→ TEXT PASSAGE:
►
Where 99% Accuracy Isn't Good Enough
There was a weapons-detection AI model that passed every benchmark thrown at it. Its aggregate accuracy score: 99%. In a live demo, it failed. A different model - one that scored only 97.2% overall - performed better on the exact scenarios that mattered. Mohamed Elgendy was in the room. He understood immediately that the industry wasn't just measuring poorly; it was measuring the wrong things entirely. Kolena was the answer he built.
Elgendy grew up in Egypt, studied systems and biomedical engineering at Cairo University, then spent a few years working in that field before a different pull took hold. He relocated to the United States, worked through a series of engineering roles - Independence Blue Cross, Aspen Dental Management, Yale University - and eventually landed in the architecture of large-scale software systems. He joined Twilio, then Amazon, where something specific happened that would shape the rest of his career.
◄
→ SOURCE DATA:
►
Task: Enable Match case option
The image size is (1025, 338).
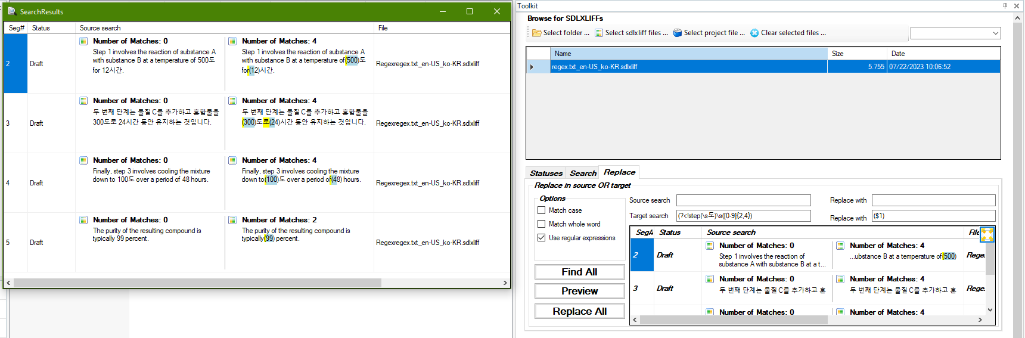Action: click(542, 210)
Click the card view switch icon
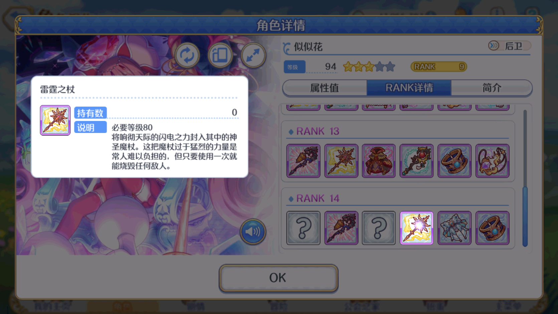Screen dimensions: 558x314 tap(220, 55)
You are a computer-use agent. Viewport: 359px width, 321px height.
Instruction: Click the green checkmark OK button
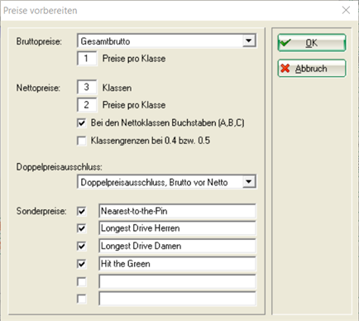click(x=312, y=43)
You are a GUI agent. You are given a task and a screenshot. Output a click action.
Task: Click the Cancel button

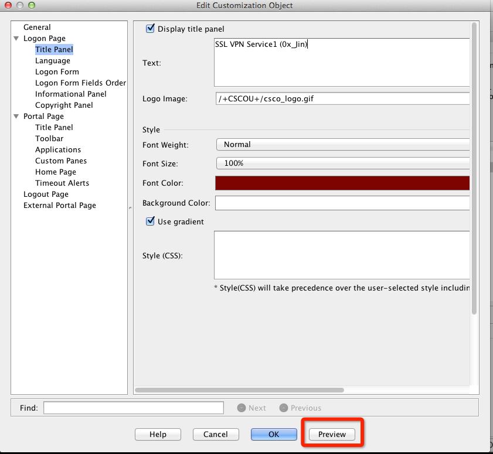point(216,434)
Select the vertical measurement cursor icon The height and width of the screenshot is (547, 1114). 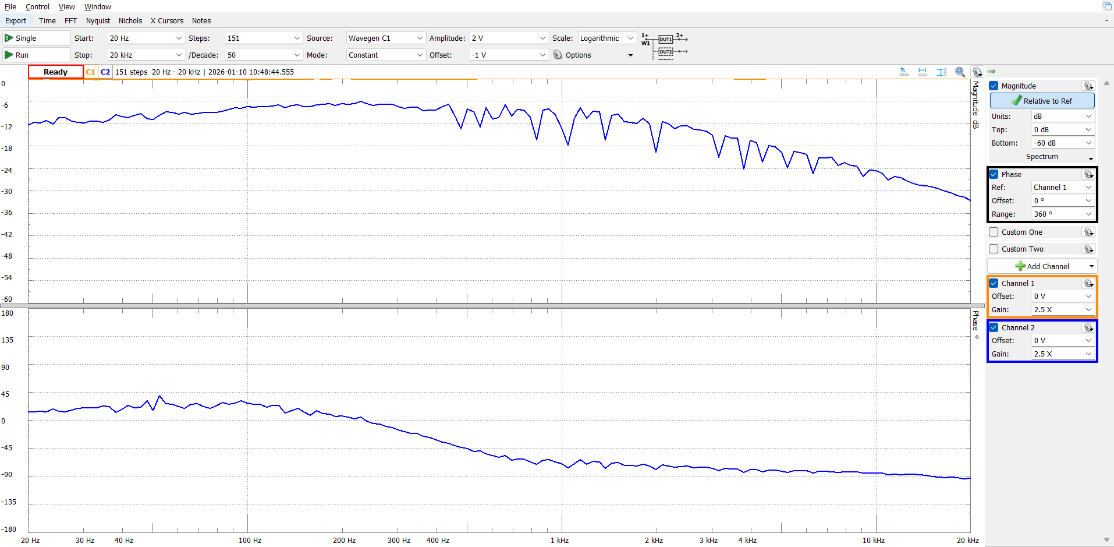941,72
◄
→ EXERCISE REQUIREMENTS:
(a) Output everything in the article about Mohamed Elgendy and Kolena from "Where 99% Accuracy" down to "answer he built.", copied word for word.
(b) List every organization that the article about Mohamed Elgendy and Kolena names as an employer of his after he relocated to the United States.
(c) Resume the article about Mohamed Elgendy and Kolena, starting right after its final sentence.

→ PER-TASK ANSWERS:
(a)
Where 99% Accuracy Isn't Good Enough
There was a weapons-detection AI model that passed every benchmark thrown at it. Its aggregate accuracy score: 99%. In a live demo, it failed. A different model - one that scored only 97.2% overall - performed better on the exact scenarios that mattered. Mohamed Elgendy was in the room. He understood immediately that the industry wasn't just measuring poorly; it was measuring the wrong things entirely. Kolena was the answer he built.

(b)
- Independence Blue Cross
- Aspen Dental Management
- Yale University
- Twilio
- Amazon

(c)
At Amazon, Elgendy didn't just build AI products. He designed and taught a deep learning for computer vision course at Amazon's Machine Learning University. He ran Amazon's computer vision think tank. He wasn't only building - he was translating the mechanics of machine learning into language that teams could actually use. That instinct for translation would later produce a book that sold 20,000 copies.
"AI lacks trust from both builders and the public. The genie isn't going back in the bottle, but we can make sure we make the right wishes."
Mohamed Elgendy - Co-Founder & CEO, KolenaAfter Amazon, he went to Synapse Technology Corporation as Head of Engineering, leading the development of a proprietary threat detection platform. Synapse was acquired by Palantir. Then came Rakuten, where he served as VP of Engineering for the AI Platform, building and managing the ML infrastructure for all of Rakuten Mobile's operations. By 2020, his book - "Deep Learning for Vision Systems" (Manning Publications) - was out in the world, reaching engineers who needed the concepts explained in terms they could implement.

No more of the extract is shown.